Road access, river routes top of agenda: president

A sign warns of flooding on the Arundel Rakaia Gorge Rd, Inland Scenic Route 72. PHOTO: TONI...
A sign warns of flooding on the Arundel Rakaia Gorge Rd, Inland Scenic Route 72. PHOTO: TONI WILLIAMS
Fix the roads, then put the rivers back "where they belong", is the call from Mid Canterbury Federated Farmers provincial president David Clark.

The flooding Canterbury-wide, which saw it placed into a state of emergency, now needs central government, district and regional council input so farmers can get back to managing their businesses.

"The reality of this [is] first and foremost we need central government and district council to fix our roads, and secondly we need central government and regional council to put the rivers back where they belong and fix river berm damage to keep rivers where they belong," he said.

"Farmers can’t begin their recovery with an active riverbed running through their property."

If some of that rubble could be removed from farms in the restoration of those river berms that would be good, Mr Clark said.

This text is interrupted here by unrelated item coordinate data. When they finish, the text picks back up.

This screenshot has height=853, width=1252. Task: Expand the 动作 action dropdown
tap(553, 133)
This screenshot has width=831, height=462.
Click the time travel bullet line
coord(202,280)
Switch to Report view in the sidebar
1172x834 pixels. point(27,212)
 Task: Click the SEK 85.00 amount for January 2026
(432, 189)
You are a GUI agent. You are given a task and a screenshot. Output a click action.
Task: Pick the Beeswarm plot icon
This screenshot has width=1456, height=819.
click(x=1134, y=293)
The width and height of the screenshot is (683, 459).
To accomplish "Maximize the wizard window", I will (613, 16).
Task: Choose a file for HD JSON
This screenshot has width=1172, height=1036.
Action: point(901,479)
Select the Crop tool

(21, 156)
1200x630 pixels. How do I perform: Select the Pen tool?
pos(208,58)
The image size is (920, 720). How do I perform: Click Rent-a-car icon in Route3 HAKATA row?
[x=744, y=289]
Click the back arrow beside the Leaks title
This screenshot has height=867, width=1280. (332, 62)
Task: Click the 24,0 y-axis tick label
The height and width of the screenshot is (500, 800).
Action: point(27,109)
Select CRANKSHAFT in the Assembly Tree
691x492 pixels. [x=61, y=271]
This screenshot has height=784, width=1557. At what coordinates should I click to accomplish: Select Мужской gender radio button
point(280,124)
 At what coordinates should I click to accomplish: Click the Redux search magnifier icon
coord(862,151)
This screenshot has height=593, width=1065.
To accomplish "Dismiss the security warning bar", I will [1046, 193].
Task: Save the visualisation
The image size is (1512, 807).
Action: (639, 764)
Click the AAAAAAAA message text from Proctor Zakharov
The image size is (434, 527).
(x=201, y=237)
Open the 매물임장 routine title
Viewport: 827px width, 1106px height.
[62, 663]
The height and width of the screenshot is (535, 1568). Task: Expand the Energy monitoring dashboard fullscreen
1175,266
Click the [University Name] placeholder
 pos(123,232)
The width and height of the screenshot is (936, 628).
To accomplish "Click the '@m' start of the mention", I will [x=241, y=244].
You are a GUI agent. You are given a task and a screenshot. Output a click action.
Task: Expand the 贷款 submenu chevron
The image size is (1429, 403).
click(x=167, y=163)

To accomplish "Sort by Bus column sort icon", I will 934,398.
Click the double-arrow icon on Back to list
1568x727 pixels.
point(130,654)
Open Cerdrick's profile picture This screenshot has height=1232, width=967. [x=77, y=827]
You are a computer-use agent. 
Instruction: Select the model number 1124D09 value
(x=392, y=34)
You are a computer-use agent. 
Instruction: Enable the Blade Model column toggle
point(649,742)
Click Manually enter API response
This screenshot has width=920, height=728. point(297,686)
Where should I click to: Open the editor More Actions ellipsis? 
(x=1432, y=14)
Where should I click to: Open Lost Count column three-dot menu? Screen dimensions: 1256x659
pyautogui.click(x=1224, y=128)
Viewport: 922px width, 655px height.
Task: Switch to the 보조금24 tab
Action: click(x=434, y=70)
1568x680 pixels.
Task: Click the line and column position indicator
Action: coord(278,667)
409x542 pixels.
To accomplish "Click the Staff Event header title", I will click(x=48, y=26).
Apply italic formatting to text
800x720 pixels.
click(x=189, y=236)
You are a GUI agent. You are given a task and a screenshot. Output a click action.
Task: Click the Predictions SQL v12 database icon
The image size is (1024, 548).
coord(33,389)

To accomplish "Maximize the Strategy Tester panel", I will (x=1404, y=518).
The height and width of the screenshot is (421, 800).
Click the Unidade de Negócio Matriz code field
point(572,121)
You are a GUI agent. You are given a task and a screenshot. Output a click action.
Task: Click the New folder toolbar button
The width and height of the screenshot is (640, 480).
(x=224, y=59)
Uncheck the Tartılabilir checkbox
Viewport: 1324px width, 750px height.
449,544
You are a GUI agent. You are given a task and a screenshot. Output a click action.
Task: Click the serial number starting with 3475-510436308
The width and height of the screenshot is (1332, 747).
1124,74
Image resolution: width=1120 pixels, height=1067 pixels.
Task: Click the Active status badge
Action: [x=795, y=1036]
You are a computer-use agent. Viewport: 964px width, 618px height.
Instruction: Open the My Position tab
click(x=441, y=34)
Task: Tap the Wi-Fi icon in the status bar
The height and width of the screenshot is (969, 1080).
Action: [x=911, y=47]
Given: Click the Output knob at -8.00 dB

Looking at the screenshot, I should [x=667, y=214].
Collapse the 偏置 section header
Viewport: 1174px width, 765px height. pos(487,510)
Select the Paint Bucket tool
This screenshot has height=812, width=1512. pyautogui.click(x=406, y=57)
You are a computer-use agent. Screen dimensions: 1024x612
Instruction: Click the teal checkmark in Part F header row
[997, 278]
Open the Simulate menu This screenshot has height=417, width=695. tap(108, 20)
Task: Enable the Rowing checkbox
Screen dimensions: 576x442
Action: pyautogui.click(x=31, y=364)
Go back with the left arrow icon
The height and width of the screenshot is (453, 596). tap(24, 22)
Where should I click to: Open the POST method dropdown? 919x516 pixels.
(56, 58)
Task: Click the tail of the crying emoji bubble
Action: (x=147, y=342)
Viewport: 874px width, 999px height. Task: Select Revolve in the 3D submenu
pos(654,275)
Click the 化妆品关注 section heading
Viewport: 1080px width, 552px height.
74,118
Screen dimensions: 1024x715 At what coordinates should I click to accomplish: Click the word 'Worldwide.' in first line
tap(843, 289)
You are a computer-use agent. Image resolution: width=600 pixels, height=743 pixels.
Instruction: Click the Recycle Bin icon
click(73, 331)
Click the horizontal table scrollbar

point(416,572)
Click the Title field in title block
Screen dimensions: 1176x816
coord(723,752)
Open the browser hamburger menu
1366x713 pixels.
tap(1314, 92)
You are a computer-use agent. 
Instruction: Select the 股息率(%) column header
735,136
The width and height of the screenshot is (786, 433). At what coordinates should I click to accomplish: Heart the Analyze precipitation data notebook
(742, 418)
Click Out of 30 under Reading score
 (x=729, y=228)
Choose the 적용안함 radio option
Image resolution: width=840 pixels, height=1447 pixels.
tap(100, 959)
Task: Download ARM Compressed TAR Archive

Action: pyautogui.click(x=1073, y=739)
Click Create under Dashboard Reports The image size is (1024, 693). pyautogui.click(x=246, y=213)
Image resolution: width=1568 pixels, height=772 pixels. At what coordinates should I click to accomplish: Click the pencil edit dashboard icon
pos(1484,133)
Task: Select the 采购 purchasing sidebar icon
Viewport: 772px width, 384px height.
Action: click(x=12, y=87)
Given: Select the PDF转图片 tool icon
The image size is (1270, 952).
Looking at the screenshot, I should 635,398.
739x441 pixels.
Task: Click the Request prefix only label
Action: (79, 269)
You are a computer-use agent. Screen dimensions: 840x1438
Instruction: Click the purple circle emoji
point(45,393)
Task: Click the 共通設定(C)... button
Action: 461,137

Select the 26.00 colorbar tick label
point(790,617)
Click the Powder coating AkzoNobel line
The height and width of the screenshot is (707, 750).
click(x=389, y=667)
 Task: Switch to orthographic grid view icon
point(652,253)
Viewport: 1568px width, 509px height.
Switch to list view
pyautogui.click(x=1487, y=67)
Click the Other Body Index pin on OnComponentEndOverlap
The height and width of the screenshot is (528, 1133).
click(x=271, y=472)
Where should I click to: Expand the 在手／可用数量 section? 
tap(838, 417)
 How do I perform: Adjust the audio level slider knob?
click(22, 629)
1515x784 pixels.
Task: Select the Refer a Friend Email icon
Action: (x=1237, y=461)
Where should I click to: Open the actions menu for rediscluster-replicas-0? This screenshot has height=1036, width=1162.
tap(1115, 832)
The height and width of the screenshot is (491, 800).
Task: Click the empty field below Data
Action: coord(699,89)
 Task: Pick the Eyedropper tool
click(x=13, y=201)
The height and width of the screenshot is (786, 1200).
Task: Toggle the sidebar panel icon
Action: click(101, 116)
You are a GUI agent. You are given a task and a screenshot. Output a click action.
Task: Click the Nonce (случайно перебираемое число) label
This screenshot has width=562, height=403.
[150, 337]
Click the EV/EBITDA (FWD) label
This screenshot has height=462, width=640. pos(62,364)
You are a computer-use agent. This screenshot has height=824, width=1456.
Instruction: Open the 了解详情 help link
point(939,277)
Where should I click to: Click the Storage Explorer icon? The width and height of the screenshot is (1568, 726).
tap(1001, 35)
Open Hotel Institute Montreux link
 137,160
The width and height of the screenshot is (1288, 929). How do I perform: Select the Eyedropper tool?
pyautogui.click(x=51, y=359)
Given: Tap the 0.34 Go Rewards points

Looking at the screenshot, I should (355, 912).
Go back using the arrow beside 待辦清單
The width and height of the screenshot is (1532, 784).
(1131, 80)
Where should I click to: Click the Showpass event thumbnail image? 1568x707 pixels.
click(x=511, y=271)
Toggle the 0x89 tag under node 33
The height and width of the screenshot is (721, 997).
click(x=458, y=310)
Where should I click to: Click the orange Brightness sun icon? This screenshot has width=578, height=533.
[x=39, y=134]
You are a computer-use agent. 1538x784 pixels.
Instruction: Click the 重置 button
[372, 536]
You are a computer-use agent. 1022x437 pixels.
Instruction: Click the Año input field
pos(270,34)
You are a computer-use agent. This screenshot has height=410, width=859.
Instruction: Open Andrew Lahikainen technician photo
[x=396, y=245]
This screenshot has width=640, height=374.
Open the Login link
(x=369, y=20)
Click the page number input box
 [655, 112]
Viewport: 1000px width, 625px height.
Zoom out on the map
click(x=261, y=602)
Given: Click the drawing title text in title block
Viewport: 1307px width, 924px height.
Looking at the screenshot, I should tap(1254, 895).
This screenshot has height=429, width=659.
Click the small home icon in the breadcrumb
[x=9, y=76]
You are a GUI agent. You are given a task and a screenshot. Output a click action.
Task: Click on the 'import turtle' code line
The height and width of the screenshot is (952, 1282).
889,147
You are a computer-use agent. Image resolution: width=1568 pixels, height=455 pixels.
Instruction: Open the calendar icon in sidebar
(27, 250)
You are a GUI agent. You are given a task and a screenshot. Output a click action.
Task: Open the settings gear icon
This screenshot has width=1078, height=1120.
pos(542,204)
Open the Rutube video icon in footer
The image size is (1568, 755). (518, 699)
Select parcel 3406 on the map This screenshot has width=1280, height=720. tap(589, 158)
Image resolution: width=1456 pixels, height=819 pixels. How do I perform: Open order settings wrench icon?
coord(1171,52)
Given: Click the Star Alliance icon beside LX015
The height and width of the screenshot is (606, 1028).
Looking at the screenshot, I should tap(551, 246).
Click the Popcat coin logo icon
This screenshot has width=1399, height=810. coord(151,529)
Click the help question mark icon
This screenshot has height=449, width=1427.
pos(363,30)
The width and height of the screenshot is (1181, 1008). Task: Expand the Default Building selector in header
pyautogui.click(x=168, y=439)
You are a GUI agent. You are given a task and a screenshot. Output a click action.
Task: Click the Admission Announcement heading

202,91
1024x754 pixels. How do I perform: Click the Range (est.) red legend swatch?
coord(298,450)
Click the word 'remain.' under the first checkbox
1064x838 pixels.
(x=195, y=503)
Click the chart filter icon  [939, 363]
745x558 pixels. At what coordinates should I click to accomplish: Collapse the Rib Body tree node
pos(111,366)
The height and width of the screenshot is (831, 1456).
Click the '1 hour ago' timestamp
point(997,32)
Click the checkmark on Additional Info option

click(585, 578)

He said money had been provided for industry to access which would allow the co-ordination of projects to assist with recovery.

There had been an tremendous amount of materials and volunteers to help, but it needed extensive co-ordination.

Agriculture Minister Damien O’Connor visited the district with Prime Minister Jacinda Ardern, and declared an adverse event for flood-stricken Canterbury, unlocking $500,000 of government support for farmers and growers Canterbury-wide. It followed an initial contribution of $100,0000 towards flood relief.

"The money offered [by the Government so far] is a starting point but we have to be clear; that is not direct funding for farmers for the repair of damage," Mr Clark said.

"No government, whether red or blue, directly funds rebuilding fences or on-farm infrastructure or buying of feed or buying of crops. That doesn’t occur."

"So this is not a subsidy to farmers, and nor should it be."

He said farmers needed public assets reinstated to allow them to get on and manage their own businesses.

And whatever community help there was needed to be co-ordinated so it was focused and organised.

There had been regular communication across the whole sector, from those at farm level through to government, for understanding and to get issues rectified, including getting roading repaired and supply drops, he said.

It had involved all three Federated Farmers provincial presidents across Canterbury, members of the national executive, Ministry for Primary Industries, district councils, DairyNZ, Beef+Lamb NZ, Rural Support Trust and Civil Defence.

Mr Clark had also been in daily contact with Ashburton District Council mayor Neil Brown and chief executive officer Hamish Riach, as well as Environment Canterbury flood engineers, which helped to get issues including roading and access sorted out.

"Both organisations have have been extremely responsive in sorting problems out. The community response across this whole thing has been outstanding."